It depends on a lot of issues... and first and foremost is your own glandular tissue present. If there is adequate tissue to respond to the hormonal changes during pregnancy, you should be able to breast feed. Then define breast feeding as simply that ability for your infant to suckle? Or to get total nourishment from breast feeding? If you had an incision through the nipple, your changes of fully breast feeding are diminished. If a lot of cutting was done inside to release your tissue, again, less chances to fully breast feed. The implant itself is of no consequence to breast feeding. It really depends on what was cut and what tissue you started out with. From where you started, you have an awesome result and rather than focus on the ability to breast feed, simply enjoy them and be prepared to use formula should you have children.
Thank you for your question and photos. You have a very nice result. To get this type of result in a tubular breast, typically a lot of internal tissue release is done. This has the potential to injure nerves. Additionally, the stretch of the implant can cause nerve injury. Bottom line, there are no real statistics that anyone will be able to quote you. As with many women in this situation, best advice is to give it a try and see. Best wishes.
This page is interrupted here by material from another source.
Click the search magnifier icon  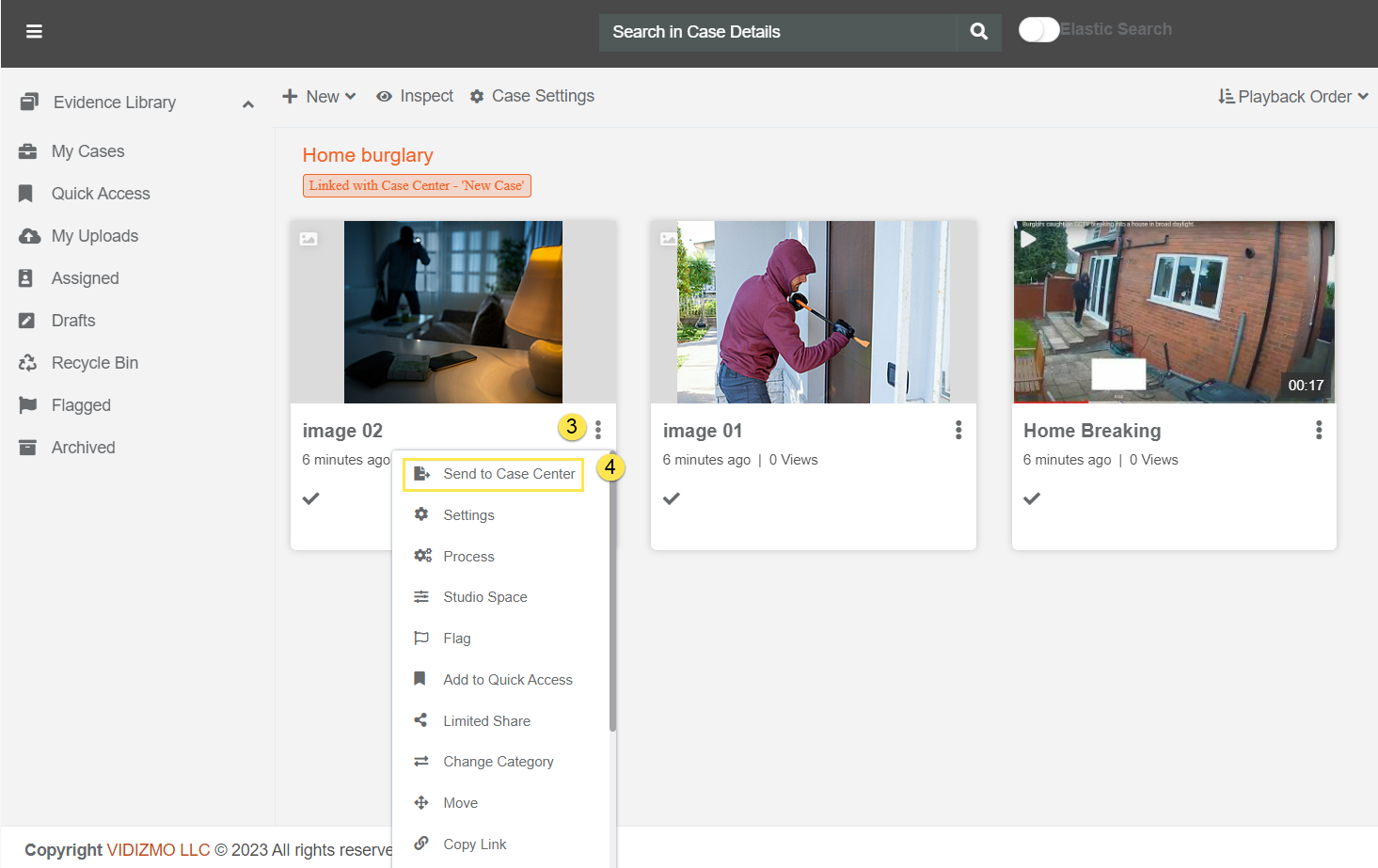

Thank you for the question. You are correct in that you will not be able to find much specific information when it comes to ability to breast-feed after breast augmentation surgery for patients who started out with constricted/tuberous breasts. As you may know, even patients who do not undergo breast surgery may have a difficult time breast-feeding with constricted/tuberous breasts. Much will depend, of course, on exactly what was done during your procedure (how much breast tissue and/or lactiferous ducts were divided).
This may be one of those situations where only time will tell. Best wishes.